Information provided:
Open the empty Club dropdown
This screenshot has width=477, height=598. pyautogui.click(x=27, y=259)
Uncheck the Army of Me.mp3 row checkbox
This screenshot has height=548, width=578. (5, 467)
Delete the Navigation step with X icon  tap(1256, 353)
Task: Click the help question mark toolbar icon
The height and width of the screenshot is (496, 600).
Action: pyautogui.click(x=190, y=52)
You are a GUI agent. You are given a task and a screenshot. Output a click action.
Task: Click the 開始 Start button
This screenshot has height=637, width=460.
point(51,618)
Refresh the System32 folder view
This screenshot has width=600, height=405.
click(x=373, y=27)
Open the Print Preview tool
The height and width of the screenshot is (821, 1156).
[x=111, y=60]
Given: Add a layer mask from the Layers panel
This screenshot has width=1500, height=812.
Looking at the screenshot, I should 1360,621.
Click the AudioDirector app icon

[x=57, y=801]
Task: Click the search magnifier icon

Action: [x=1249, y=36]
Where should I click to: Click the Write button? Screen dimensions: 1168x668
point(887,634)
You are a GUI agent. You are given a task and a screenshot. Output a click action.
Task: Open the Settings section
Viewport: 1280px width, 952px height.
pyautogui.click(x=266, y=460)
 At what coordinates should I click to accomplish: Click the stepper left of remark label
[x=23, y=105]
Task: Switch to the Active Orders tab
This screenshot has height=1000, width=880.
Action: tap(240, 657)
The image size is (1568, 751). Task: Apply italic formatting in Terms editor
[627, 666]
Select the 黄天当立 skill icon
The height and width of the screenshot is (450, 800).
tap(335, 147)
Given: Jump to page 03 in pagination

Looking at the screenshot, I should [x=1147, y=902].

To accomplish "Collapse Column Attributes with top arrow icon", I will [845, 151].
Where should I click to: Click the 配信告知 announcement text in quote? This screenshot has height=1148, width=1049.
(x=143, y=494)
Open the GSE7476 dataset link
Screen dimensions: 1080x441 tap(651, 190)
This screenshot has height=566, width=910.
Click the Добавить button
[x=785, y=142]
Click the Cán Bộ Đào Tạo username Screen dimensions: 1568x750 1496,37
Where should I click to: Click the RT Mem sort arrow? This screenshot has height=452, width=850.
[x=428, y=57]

What to work on: Copy the items from the start through the line containing "point(887,634)", putting "magnifying glass" wherever "magnifier" appears and changing nothing else.

Answer:
Open the empty Club dropdown
This screenshot has width=477, height=598. pyautogui.click(x=27, y=259)
Uncheck the Army of Me.mp3 row checkbox
This screenshot has height=548, width=578. (5, 467)
Delete the Navigation step with X icon  tap(1256, 353)
Task: Click the help question mark toolbar icon
The height and width of the screenshot is (496, 600).
Action: pyautogui.click(x=190, y=52)
You are a GUI agent. You are given a task and a screenshot. Output a click action.
Task: Click the 開始 Start button
This screenshot has height=637, width=460.
point(51,618)
Refresh the System32 folder view
This screenshot has width=600, height=405.
click(x=373, y=27)
Open the Print Preview tool
The height and width of the screenshot is (821, 1156).
[x=111, y=60]
Given: Add a layer mask from the Layers panel
This screenshot has width=1500, height=812.
Looking at the screenshot, I should 1360,621.
Click the AudioDirector app icon

[x=57, y=801]
Task: Click the search magnifying glass icon

Action: [x=1249, y=36]
Where should I click to: Click the Write button? Screen dimensions: 1168x668
point(887,634)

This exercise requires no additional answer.